Court of Appeals of Texas, Third District, Austin

February 22, 2018

Samuel Adjei Sarfo, Appellant
v.
Commission for Lawyer Discipline, Appellee

         FROM THE DISTRICT COURT OF TRAVIS COUNTY, 98TH JUDICIAL DISTRICT NO. D-1-GN-15-005898, HONORABLE JOSE A. LOPEZ, JUDGE PRESIDING

          Before Chief Justice Rose, Justices Pemberton and Goodwin.

          MEMORANDUM OPINION

          Melissa Goodwin, Justice.

         Samuel Adjei Sarfo appeals from the district court's judgment of partially probated suspension from the practice of law in the State of Texas. Sarfo challenges the legal and factual sufficiency of the evidence to support the jury's findings that he violated the Texas Rules of Professional Conduct, see Tex. Disciplinary Rules Prof. Conduct R. 1.01(a), (b)(2), reprinted in Tex. Gov't Code, tit. 2, subtit. G, app. A, and the award of attorney's fees. He also challenges the jury charge, the sanctions imposed, and the extension of his active suspension. For the following reasons, we affirm the district court's judgment.

         Background

         The Commission for Lawyer Discipline (the Commission) filed a disciplinary action against Sarfo alleging professional misconduct based on a complaint that was filed against him by opposing counsel in a suit arising from an automobile accident (the complainant). See Tex. Rules Disciplinary P. R. 1.06(W), reprinted in Tex. Gov't Code, tit. 2, app. A-1 (defining "professional misconduct" to include acts or omissions by attorney "that violate one or more of the Texas Disciplinary Rules of Professional Conduct"). The complainant represented the plaintiff in that case, and Sarfo represented the defendant.

         According to the complainant, she was in settlement discussions with Sarfo's client's automobile liability insurance carrier when she filed suit on behalf of her client because the deadline for the applicable statute of limitations was approaching. She filed the suit a few days before the deadline and served Sarfo's client a few days later. She also served discovery requests on Sarfo's client with the original petition, including requests for admissions and interrogatories. Sarfo filed an answer on behalf of his client, raising the statute of limitations as an affirmative defense and asserting that the suit was "frivolous as it [was] patently based on a contrived or concocted injury and narrative by plaintiff." He, however, did not serve the answer on the complainant, answer the discovery requests, file a response to a pending motion for partial summary judgment, or otherwise respond to the complainant's communication attempts, and he did not provide notice of the suit to his client's automobile liability insurance carrier. Sarfo had represented his client in two other suits involving the same automobile accident and, in those suits, he had provided notice to his client's automobile liability insurance carrier.

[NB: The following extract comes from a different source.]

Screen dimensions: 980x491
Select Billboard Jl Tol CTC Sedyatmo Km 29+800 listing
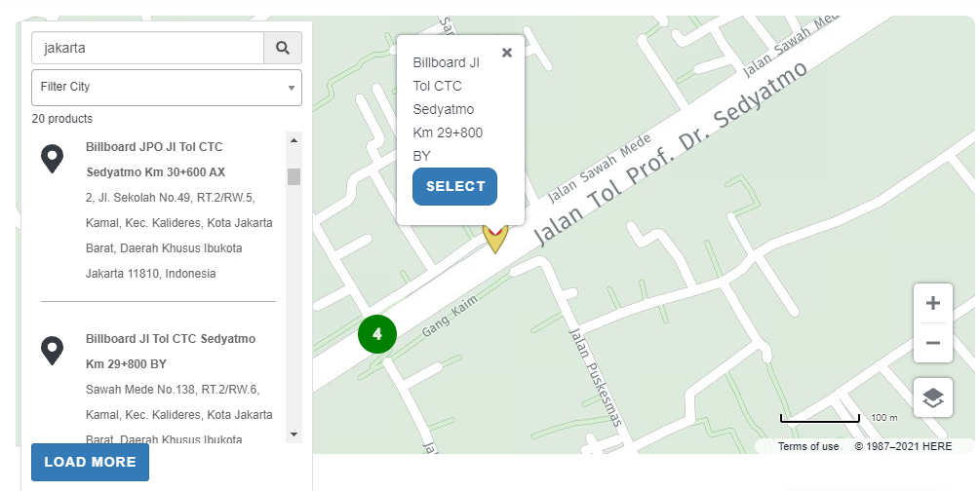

         During the early stages of the automobile accident suit, the complainant sent Sarfo a letter with a copy of National Union Fire Insurance Company v. Crocker, 246 S.W.3d 603 (Tex. 2008). In the letter, she warned Sarfo that "[t]he failure to seek a defense may provide [his client's automobile liability insurance carrier] with grounds to avoid payment of any judgment that [the plaintiff] may take against [Sarfo's] client" and that Sarfo was "run[ning] a significant risk of voiding his [client's] coverage and making [his client] personally liable for any judgment against him." Approximately a week after sending this letter to Sarfo, the complainant sent a letter to Sarfo's client's automobile liability insurance carrier, seeking its intervention in the suit. The insurance carrier eventually informed Sarfo that it was "taking up the case and defending it." The insurance carrier retained counsel, the insurance carrier's counsel was substituted for Sarfo, and the insurance carrier ultimately paid Sarfo's former client's policy limits of $30, 000.

         After the automobile accident suit concluded, the complainant filed a grievance against Sarfo, and the Commission filed the disciplinary action that is the subject of this appeal. The Commission alleged that Sarfo had accepted or continued legal employment in the automobile accident suit which he knew or should have known was beyond his competence. See Tex. Disciplinary Rules Prof. Conduct R. 1.01(a) (generally prohibiting lawyer from "accept[ing] or continu[ing] employment in a legal matter which the lawyer knows or should know is beyond the lawyer's competence"). The Commission also alleged that Sarfo frequently failed to carry out completely the obligations that he owed to his client in the automobile accident suit. See id. R. 1.01(b)(2) ("In representing a client, a lawyer shall not: . . . frequently fail to carry out completely the obligations that the lawyer owes to a client or clients.").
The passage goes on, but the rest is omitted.